Urban spatio-temporal prediction is crucial for informed decision-making, such as transportation management, resource optimization, and urban planning. Although pretrained foundation models for natural languages have experienced remarkable breakthroughs, wherein one general-purpose model can tackle multiple tasks across various domains, urban spatio-temporal modeling lags behind. Existing approaches for urban prediction are usually tailored for specific spatio-temporal scenarios, requiring task-specific model designs and extensive in-domain training data. In this work, we propose a universal model, UniST, for urban spatio-temporal prediction.

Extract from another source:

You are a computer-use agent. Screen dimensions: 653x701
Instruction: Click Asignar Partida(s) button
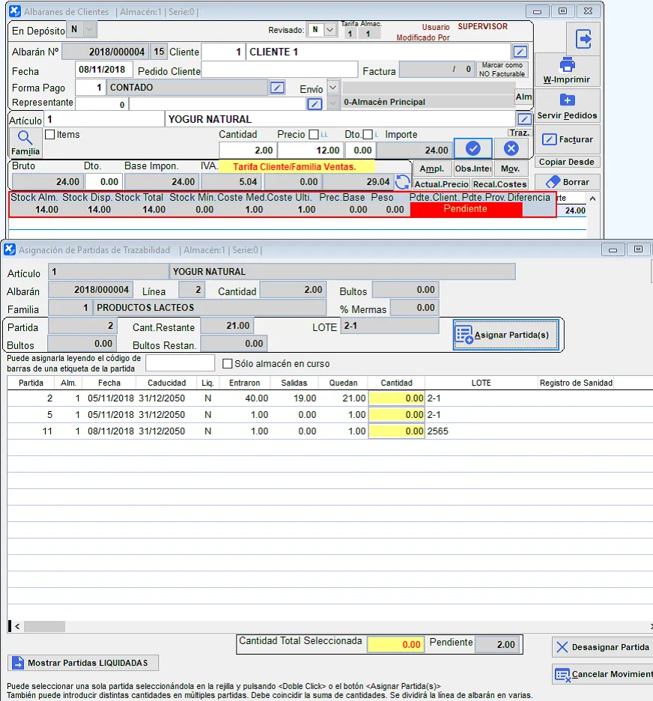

Drawing inspiration from large language models, UniST achieves success through: (i) flexibility towards diverse spatio-temporal data characteristics, (ii) effective generative pre-training with elaborated masking strategies to capture complex spatio-temporal relationships, (iii) spatio-temporal knowledge-guided prompts that align and leverage intrinsic and shared knowledge across scenarios. These designs together unlock the potential of a one-for-all model for spatio-temporal prediction with powerful generalization capability. Extensive experiments on 15 cities and 6 domains demonstrate the universality of UniST in advancing state-of-the-art prediction performance, especially in few-shot and zero-shot scenarios.